Il decreto Salvini è tutto basato su logica autoritaria, sia dal punto di vista di come è stato prodotto, senza cioè alcun confronto né con le associazioni né in Parlamento, sia ovviamente dal punto di vista dei contenuti”. Lo afferma Luciano Silvestri, responsabile legalità e sicurezza della Cgil nazionale, commentando in una intervista a RadioArticolo1 il testo che ieri è stato approvato con il ricorso alla fiducia al Senato e ora passa alla Camera per il via libera definitivo. “Anzitutto – osserva il sindacalista – nella lotta alla mafia c’è poca concretezza e molta propaganda. Mi spiego: nel rendere sistematicamente possibile la vendita ai privati dei beni sequestrati, lo Stato arretra e non capisce che il riutilizzo sociale di quei beni sottratti rappresenterebbe invece un deterrente straordinario, come sosteneva Pio La Torre. È quello che abbiamo provato a mettere in evidenza in un appello firmato da un largo schieramento di forze. Ma certamente non ci fermiamo qua, continueremo la nostra battaglia anche perché dopo il Senato c’è la Camera e speriamo che qualche spiraglio si possa riaprire, anche se ne dubito”. Tra l’altro, “si pensa alla soluzione dei problemi attraverso la militarizzazione del territorio”, una cosa che va in netto contrasto con la manovra nella quale “mancano le risorse destinate al contratto, al riordino delle carriere, agli organici. Anzi, le retribuzioni di quegli operatori rimarranno al palo, non avranno alcun miglioramento”.

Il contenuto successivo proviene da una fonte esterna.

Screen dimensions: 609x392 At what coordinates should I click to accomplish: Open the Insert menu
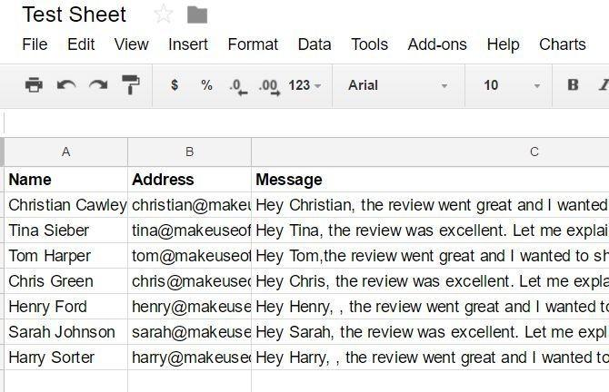coord(188,44)
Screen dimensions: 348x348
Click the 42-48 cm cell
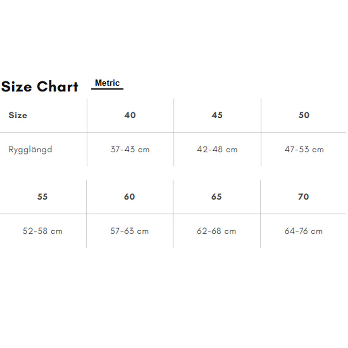click(x=217, y=149)
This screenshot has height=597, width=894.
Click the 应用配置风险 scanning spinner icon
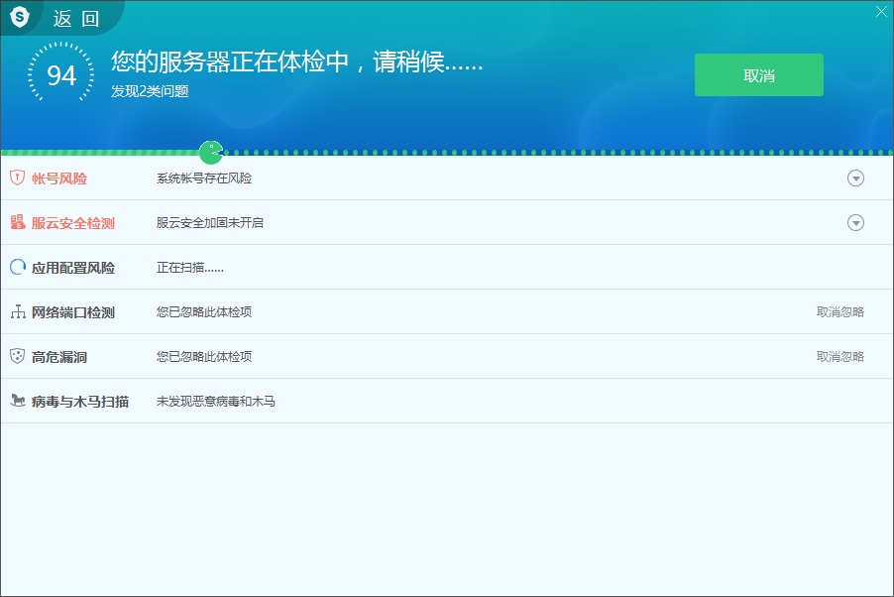(17, 267)
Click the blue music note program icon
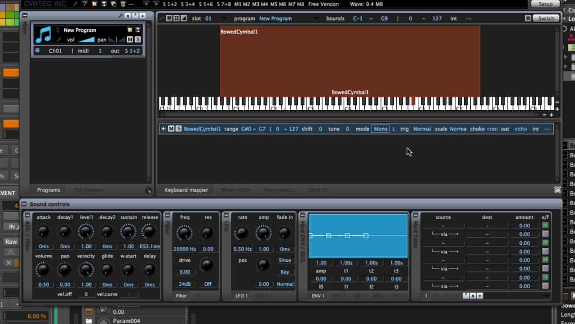The height and width of the screenshot is (324, 575). tap(44, 35)
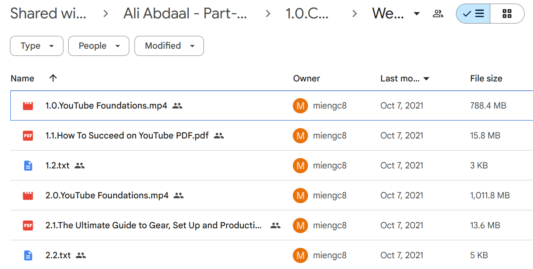
Task: Open the People filter dropdown
Action: click(99, 46)
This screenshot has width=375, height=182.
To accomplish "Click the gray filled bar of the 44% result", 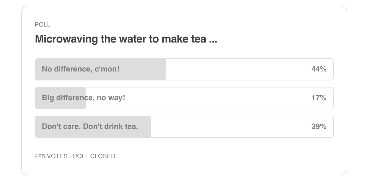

L’altro aspetto del decreto al centro delle critiche riguarda l’immigrazione. “Le grandi democrazie – rimarca il dirigente sindacale – hanno dimostrato che la sicurezza si ottiene attraverso i processi di integrazione; laddove invece questi processi non si sono affermati, c’è stata un’esplosione di violenza e insicurezza. Questo è il tema fondamentale che manca, è il vulnus nell’impostazione del governo, come dimostra l’idea di costruire grandi centri di aggregazione degli immigrati al posto della diffusione. Qui c’è la logica quasi dei campi di concentramento, uso una parola forte, ma in realtà mi viene questa visione: vuol dire costruire dei centri dove l’esplosione della violenza, in assenza totale di un processo di integrazione, può avvenire da un momento all’altro, perché tu aggiungi disagio a disagio nei confronti di persone che scappano dai territori di guerra e dalla fame. E non è neanche vero – aggiunge – che la riduzione dei contributi può evitare le infiltrazioni malavitose, mafiose o la corruzione, sono fenomeni che non si combattono in questo modo”. Viene alla mente il caso Riace. “Non è un caso che si è fatto di tutto per chiudere un’esperienza virtuosa come quella, evidentemente già si pensava a realizzare un altro sistema completamente diverso”.

Tra le altre cose, viene introdotto il reato di accattonaggio molesto, che significa pensare alla povertà come a una colpa: “Ognuno di noi si è imbattuto in una coda di auto e ha visto persone che si affacciano ai finestrini magari zoppicando, con il bastone, a chiedere un obolo. Quante volte è successo che abbiano molestato o agito in qualche misura con qualche atto di violenza nei confronti degli automobilisti? Semmai a volte, purtroppo, capita il contrario. Ma sono questi gli episodi che determinano un elemento di insicurezza nel Paese? Via, non scherziamo. In pratica – conclude Silvestri – si parla del nulla, si fa semplicemente propaganda e non si affrontano i problemi veri, come il racket che sta dietro a quelli che chiedono l’elemosina”.